Mais ce discours m’a aussi fait penser à notre profession de journalistes qui écrivent sur le Vatican. Comme tout le monde, nous sommes à la recherche de nouvelles et de titres. Mais savons-nous vraiment comment nous concentrer sur ces questions ? Sommes-nous vraiment capables de mettre en évidence ce qui compte vraiment ?

Ce discours de Benoît XVI est resté presque oublié dans les replis de l’histoire, couvert par un ensemble certainement très intéressant et captivant. Pourtant, ce discours faisait partie de cet ensemble, et il en était une partie fondamentale.

Je crois qu’aujourd’hui, notre tâche de journalistes est d’abord d’aller le relire, même des années plus tard, comme nous le faisons avec un texte de notre plume que nous ne reconnaissons presque plus. Soudain, nous en voyons les erreurs, ou la puissance, ou les deux, alors qu’avant nous étions trop impliqués dans les émotions.
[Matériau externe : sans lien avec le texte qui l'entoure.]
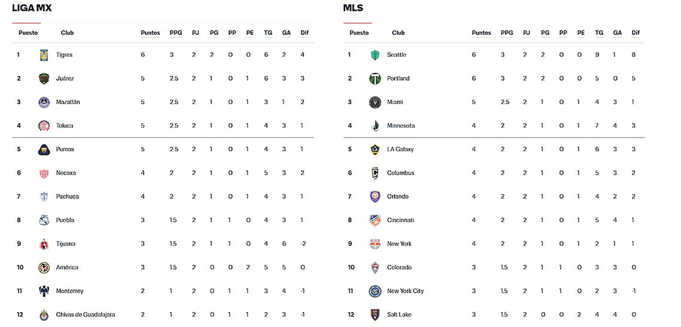This screenshot has width=681, height=327.
Task: Click the MLS Club column header
Action: tap(398, 33)
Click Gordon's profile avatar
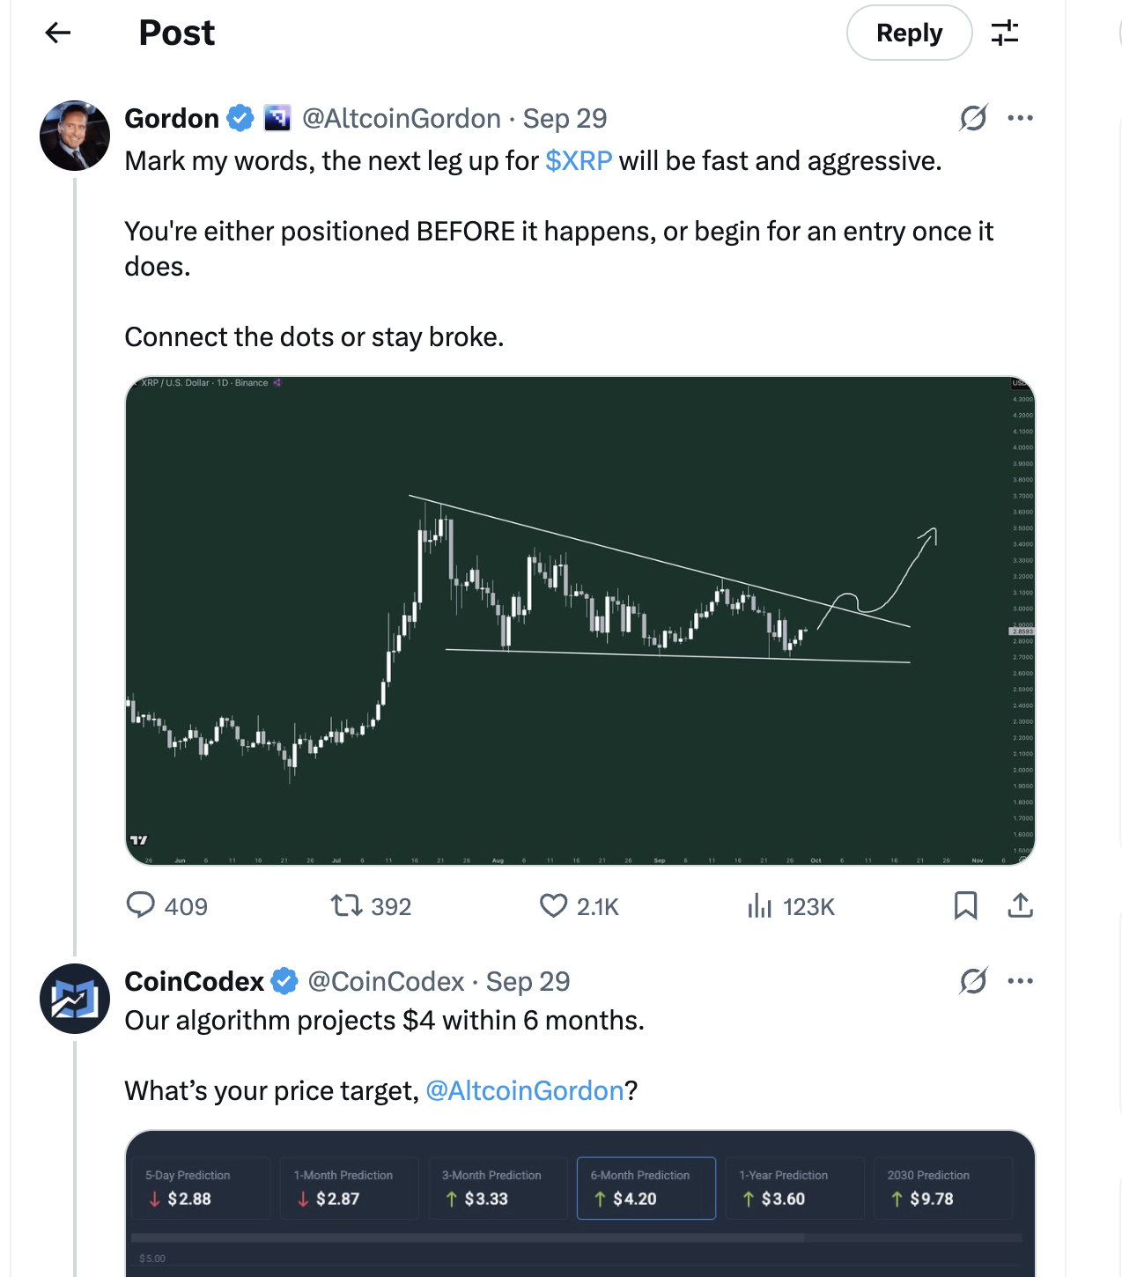The width and height of the screenshot is (1122, 1277). (75, 136)
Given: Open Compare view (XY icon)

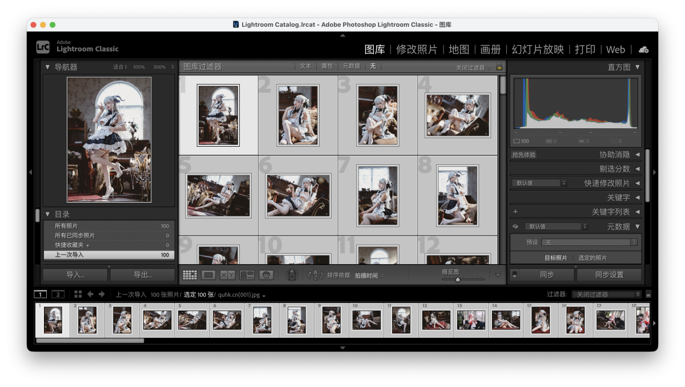Looking at the screenshot, I should [227, 275].
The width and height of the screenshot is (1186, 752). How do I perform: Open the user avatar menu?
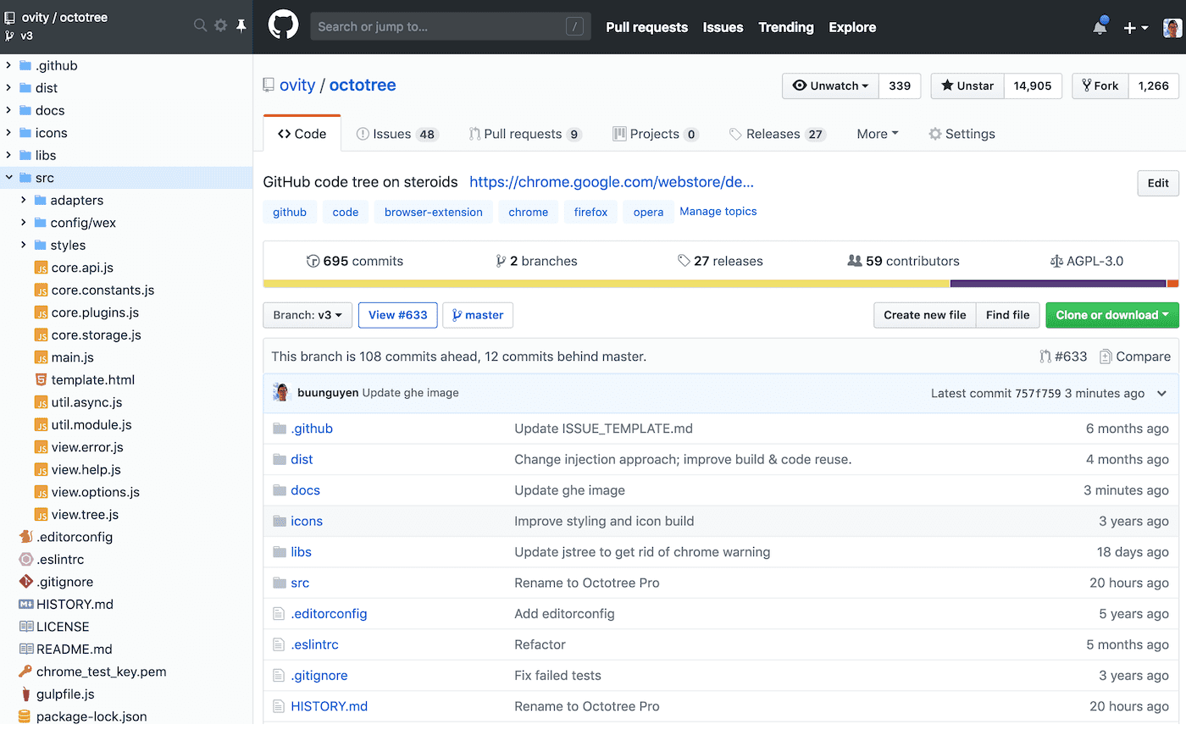point(1172,28)
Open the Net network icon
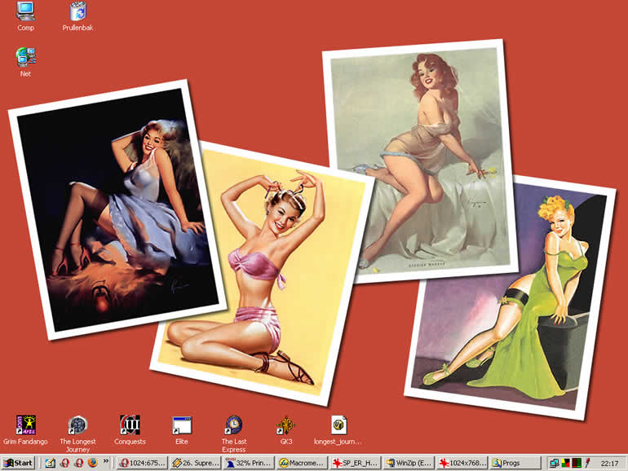628x471 pixels. pos(25,57)
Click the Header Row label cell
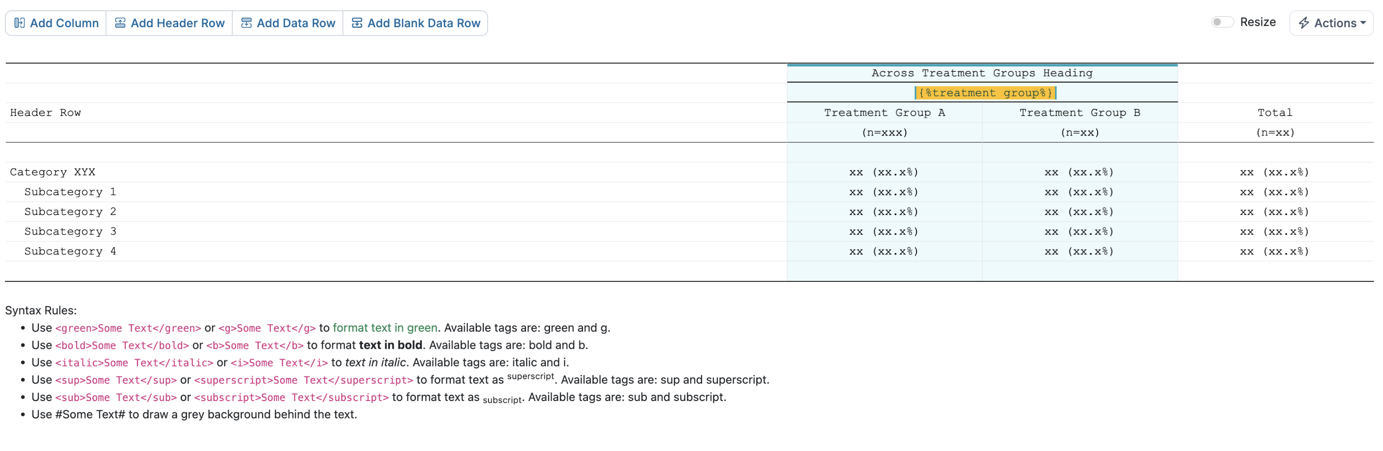This screenshot has width=1383, height=451. click(46, 113)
Nous devons probablement réapprendre à exercer ce sain détachement et cette humilité épistémologique. Nous devons parler aux gens non pas avec l’idée de débattre, mais avec l’idée d’écouter. Je suis sûr que les étudiants se souviennent de ce discours d’il y a dix ans, et que certains l’auront mis en pratique. Mais il n’a pas trouvé d’oreilles pour l’écouter. Cela arrive, et cela arrive à beaucoup. Cela ne signifie pas pour autant que nous devons le tenir pour acquis.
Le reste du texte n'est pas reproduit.